**Screenshot grounding data:**
_ _ _

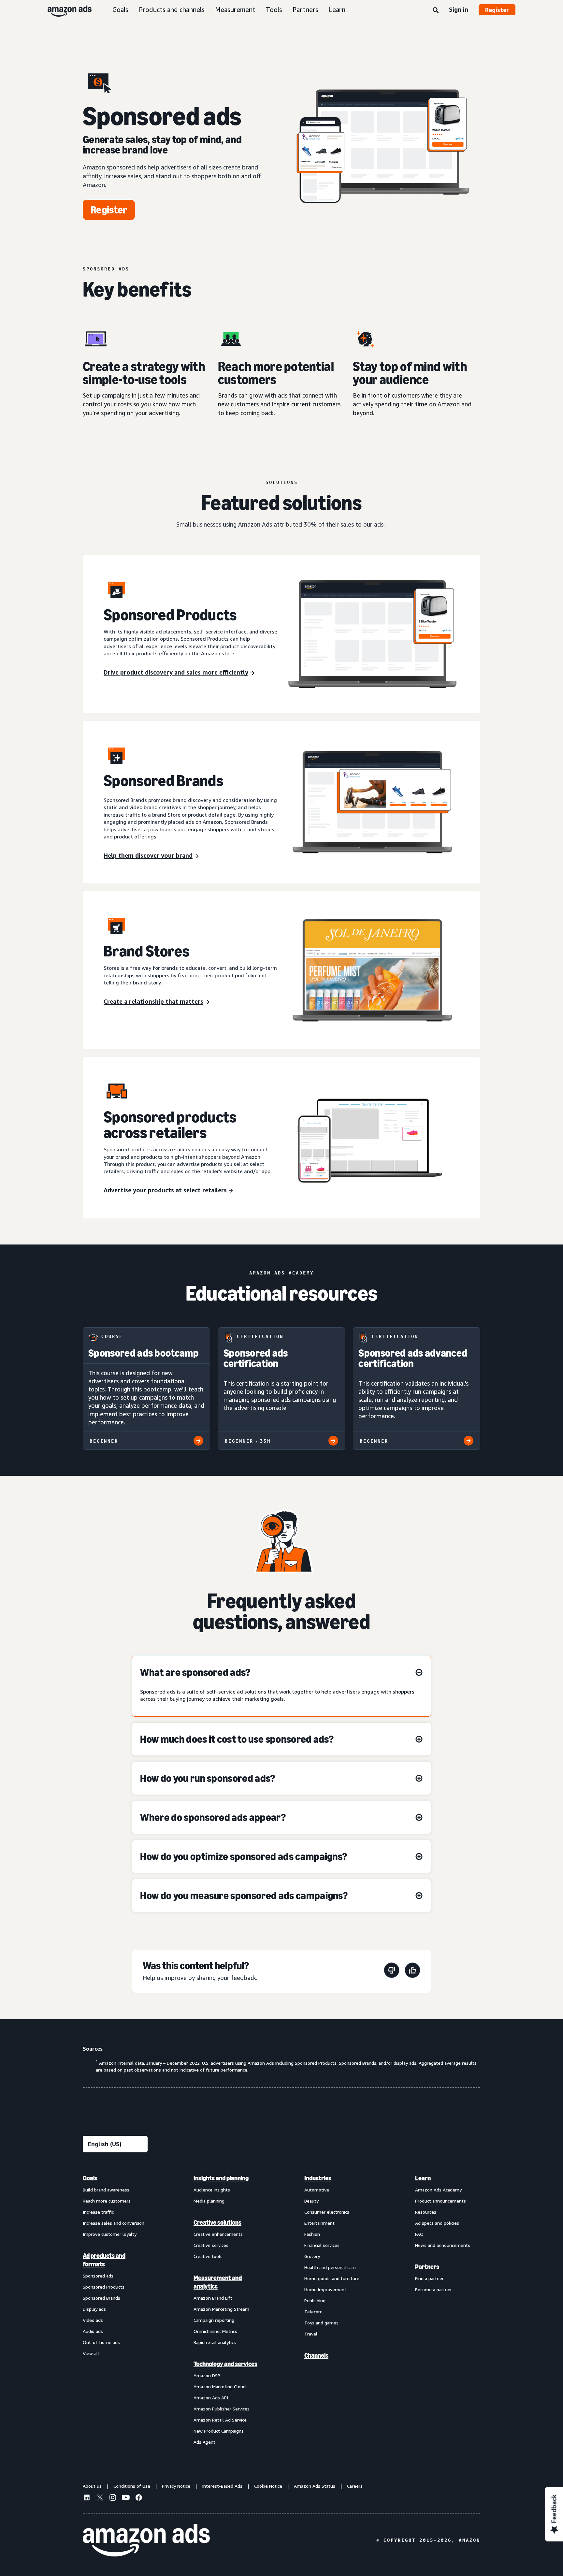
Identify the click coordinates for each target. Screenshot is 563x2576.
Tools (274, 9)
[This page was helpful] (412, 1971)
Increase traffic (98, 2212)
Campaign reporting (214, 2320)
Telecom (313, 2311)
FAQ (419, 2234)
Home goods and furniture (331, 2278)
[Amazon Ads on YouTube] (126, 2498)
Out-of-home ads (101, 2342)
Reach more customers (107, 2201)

_ _ _

**The task:** Output nothing but the lines from the one that contains "Increase traffic (98, 2212)" through the final line of the entries above, exactly as they appear.

**Answer to the exercise:**
Increase traffic (98, 2212)
Campaign reporting (214, 2320)
Telecom (313, 2311)
FAQ (419, 2234)
Home goods and furniture (331, 2278)
[Amazon Ads on YouTube] (126, 2498)
Out-of-home ads (101, 2342)
Reach more customers (107, 2201)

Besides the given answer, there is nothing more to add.